USDA made bullish adjustments to all four balance sheets, which is unusual for the historically uneventful June WASDE report.
To begin with, old-crop foreign production was cut 1.1 million bales, with a corresponding 1.1 million-bale reduction in old-crop cotton ending stocks. This represents a modestly bullish adjustment.
This adjustment carries into the new-crop world balance sheet with 1.1 million fewer beginning stocks in the future 2025-26 world balance sheet. This was reinforced by an 820,000 cut in new-crop cotton production in the 2025-26 balance sheet. This represents almost a 2 million-bale cut in supply that dwarfed a 320,000 reduction in new-crop world consumption. The bottom line was a 1.58 million-bale reduction in new-crop world ending stocks. This is a more bullish adjustment.
U.S. adjustments
Focusing on the U.S. adjustments, old-crop U.S. exports were strongly raised by 400,000 bales, month over month, from 11.1 million to 11.5 million bales (Figure 1, middle column). That adjustment went straight to the bottom line with 400,000 fewer bales of old-crop ending stocks. This represents a modestly bullish adjustment to a less bearish year-over-year level.

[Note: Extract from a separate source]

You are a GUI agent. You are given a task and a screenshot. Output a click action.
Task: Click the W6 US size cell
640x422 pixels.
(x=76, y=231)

The latter adjustment also means 400,000 fewer bales of carry-in stocks for the U.S. new-crop balance sheet.
On top of that, U.S. new-crop production was cut by 500,000 bales based on forecasted reductions in Delta yields and harvested acres. These adjustments combine for a whopping 900,000-bale reduction in supply, which went straight to the bottom line for a 900,000-bale cut in new-crop ending stocks. This is a hugely bullish adjustment, and it changes the year-over-year comparison of ending stocks from bearish (in May) now to neutral (Figure 1, middle and right columns).
Although Intercontinental Exchange cotton futures did not react very bullishly to this report. This could be a setup for a stronger market reaction in case the June 30 acreage report comes in surprisingly low. Such an event could trigger a long-awaited rally in December ’25 futures, especially if a number of the short-positioned hedge funds decide to cover their positions.
If that happens, and if December ’25 moves toward the mid-70s, I would not wait to take action with hedging or forward contracting. The normal seasonal pattern is for ICE cotton to weaken in mid- to late summer. So, time may not be on your side.